▸ **Brief**
Your task is to retype, exactly and only, the lines from the one containing "Task: Click the 'New paragraph' usage text" to the final line of the entries, leaving out all pictures.

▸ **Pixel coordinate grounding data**
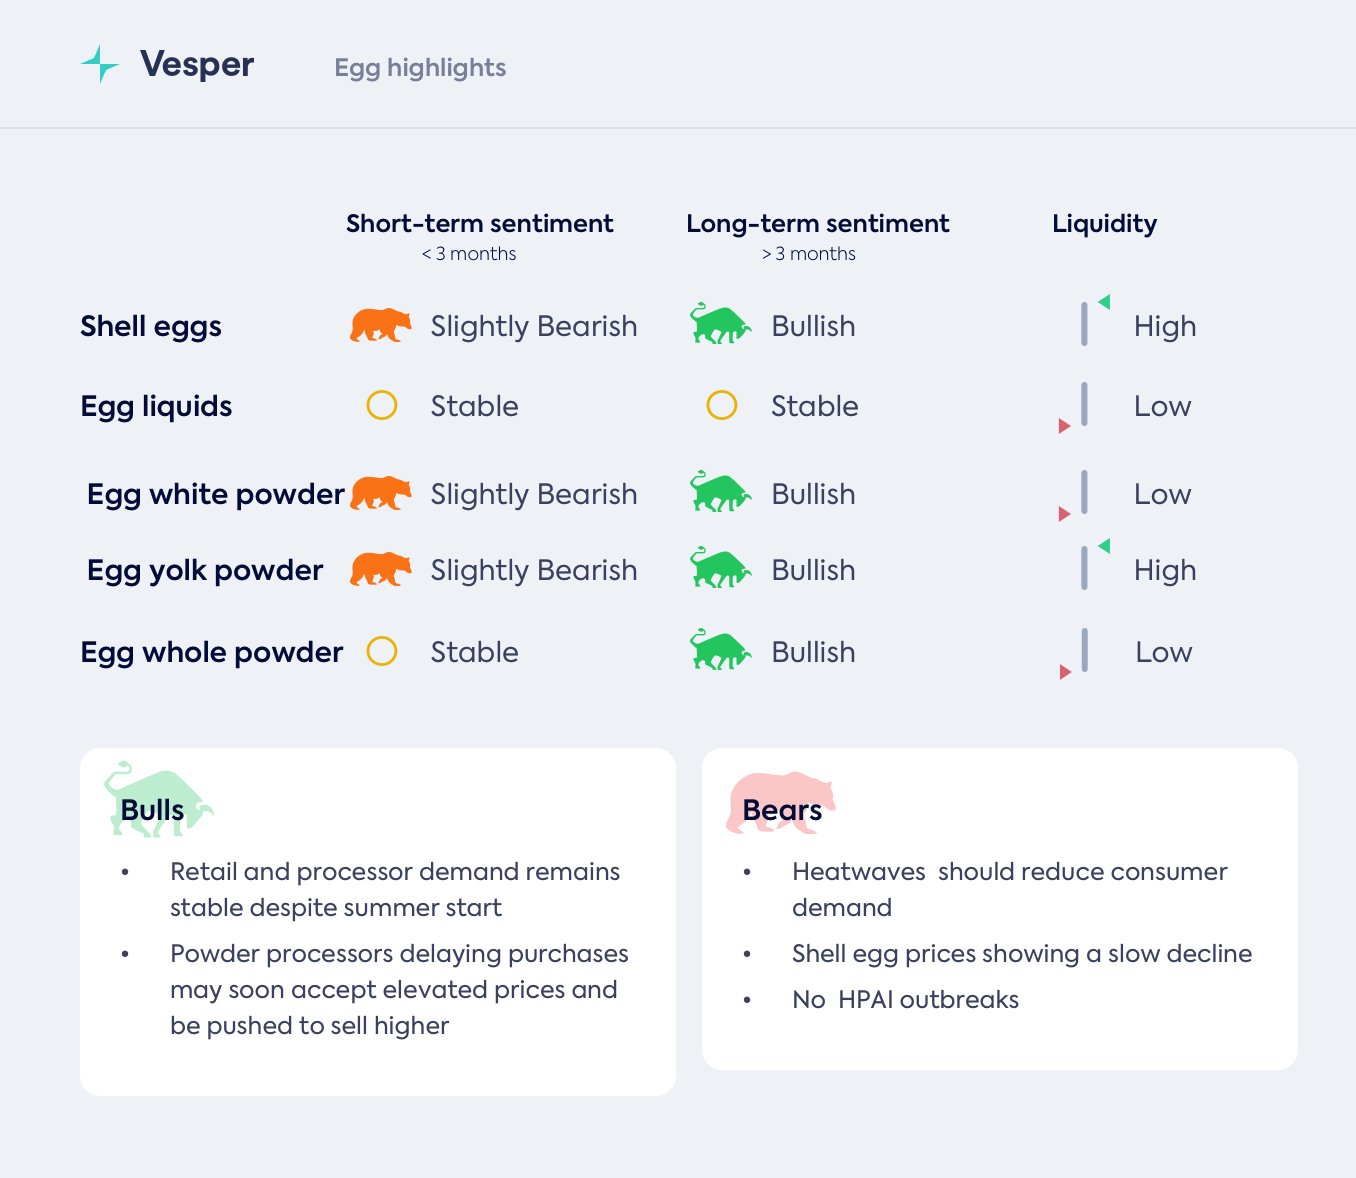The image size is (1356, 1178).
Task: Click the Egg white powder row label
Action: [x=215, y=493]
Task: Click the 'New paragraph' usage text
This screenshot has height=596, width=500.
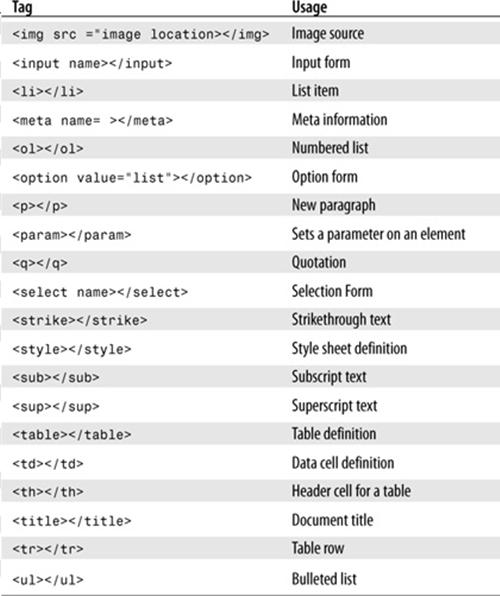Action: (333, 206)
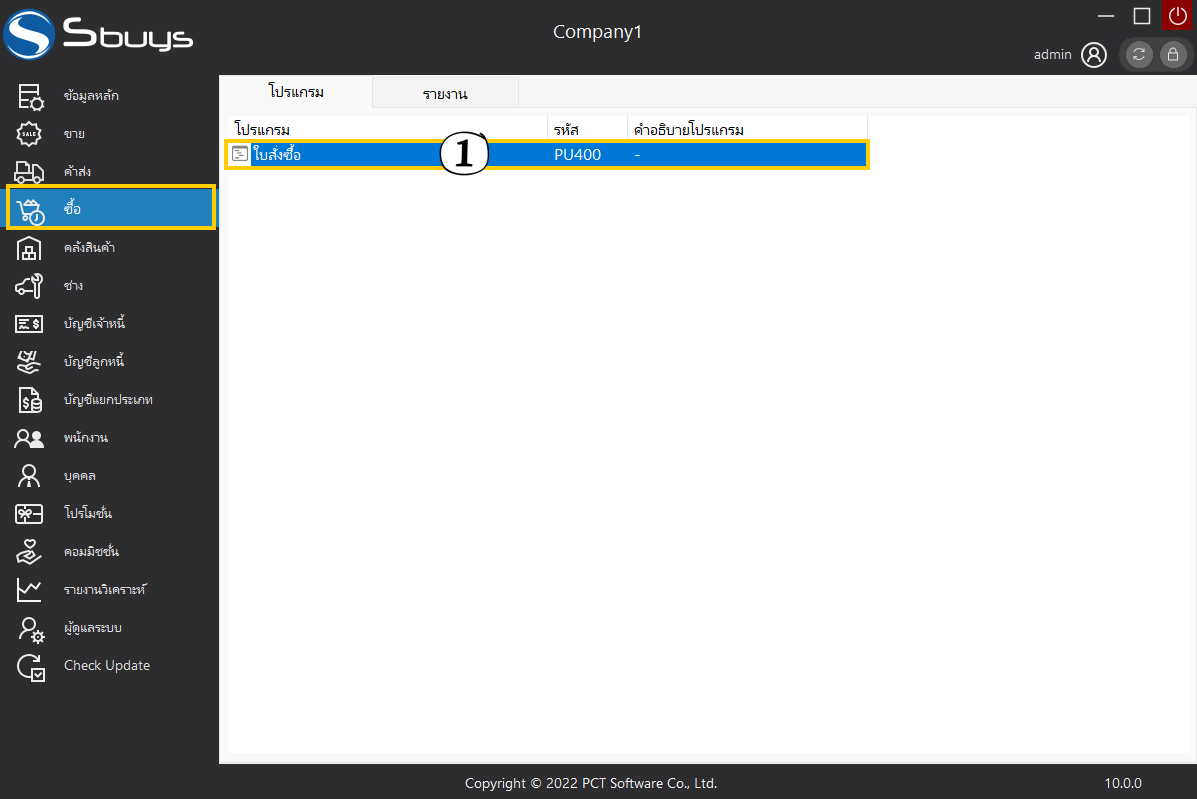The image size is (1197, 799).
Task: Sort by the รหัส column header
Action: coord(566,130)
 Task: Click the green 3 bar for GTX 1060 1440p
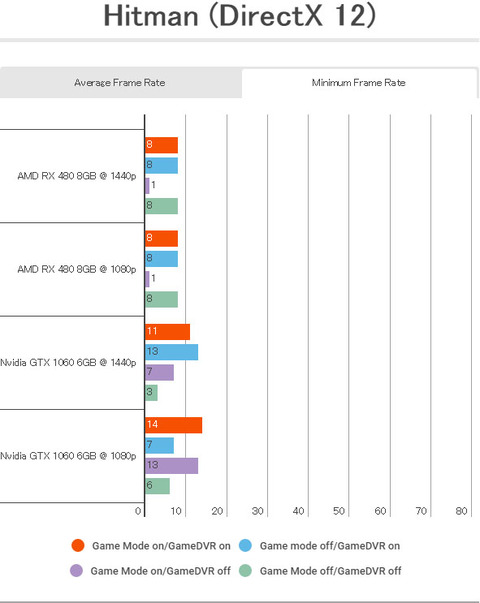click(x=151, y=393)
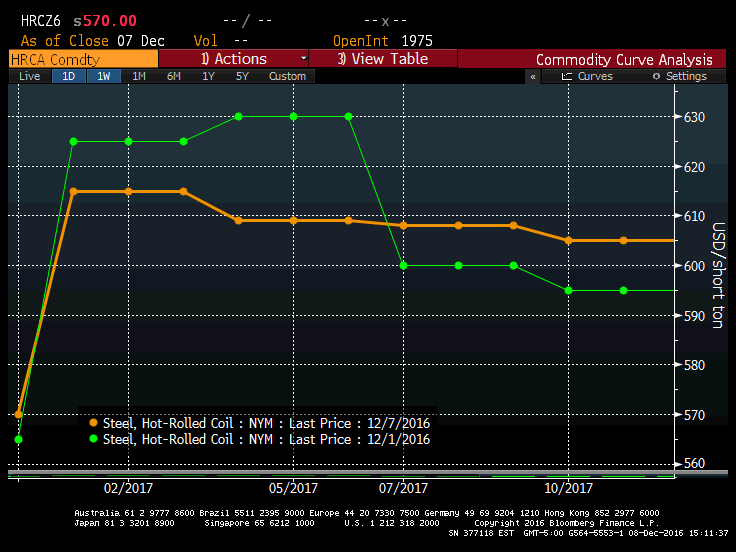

▸ **Answer section**
Task: Click the 'New paragraph' usage text
This screenshot has height=596, width=500.
Action: (333, 206)
The image size is (1197, 799).
Task: Sort by the รหัส column header
Action: coord(566,130)
 Task: Click the green 3 bar for GTX 1060 1440p
click(x=151, y=393)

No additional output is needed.